Les parasites

Prenons un exemple. Un groupe de personnes, ici les conducteurs et conductrices de voitures de société, serait essentialisé. Iels seraient représenté. es comme un groupe homogène, aux comportements et antécédents identiques. On donnerait à ce groupe de personnes un nom qui serait le reflet d’une supposée qualité commune. Par exemple, vu qu’iels coûtent 3 à 6 milliards d’euros par an à l’état, donc à la collectivité, on déciderait de les appeler les parasites. Ah non, c’est déjà pris. Les voleurs et les voleuses alors.

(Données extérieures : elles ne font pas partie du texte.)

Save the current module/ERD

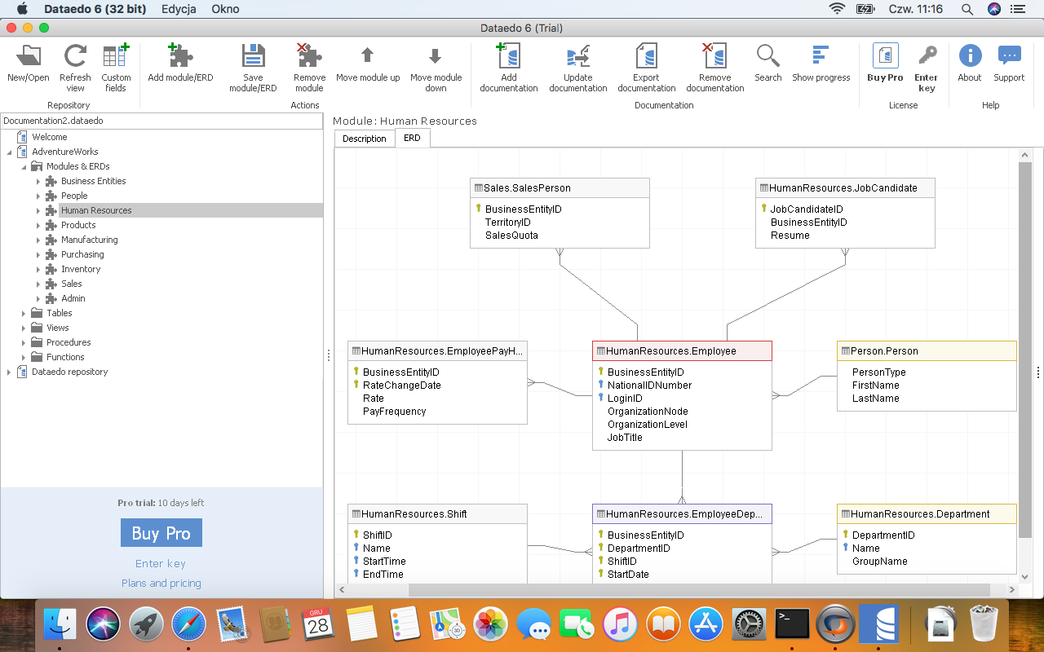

Que diraient ces personnes ? Et si ce terme était utilisé à tout va les concernant pendant des dizaines d’années jusqu’à entrer dans le langage courant, la pensée générale. Les conducteurs et conductrices de voitires de sociétés sont des voleurs et des voleuses. Créant alors de toute pièce un schéma qui va mener à des sentiments agressifs à leur égard. Un rejet de la part des autres citoyens et citoyennes. Les personnes qui sont au chômage pourraient aussi légitimement trouver cette rengaine du « Win for Life »/assistanat vraiment méprisante. D’abord parce que l’écrasante majorité des chômeurs et chômeuses le sont depuis quelques années, voire même un an. Ensuite, parce que la plupart des gens qui sont au chômage ont envie d’en sortir. Ce n’est pas chouette le chômage. Faire croire aujourd’hui que les chômeurs et chômeuses sont des personnes qui profitent, c’est un mensonge qui a de dangereuses conséquences. Cela augmente fortement l’agressivité et le mépris qui s’expriment déjà régulièrement contre ces personnes. Les politicien.nes regrettent à raison les amalgames qui accompagnent chaque révélation de fraude dans le chef de certains membres du personnel politique. Mais alors pourquoi véhiculer soi-même des tels propos à l’encontre d’autres groupes ? C’est terriblement décevant et décourageant, je trouve.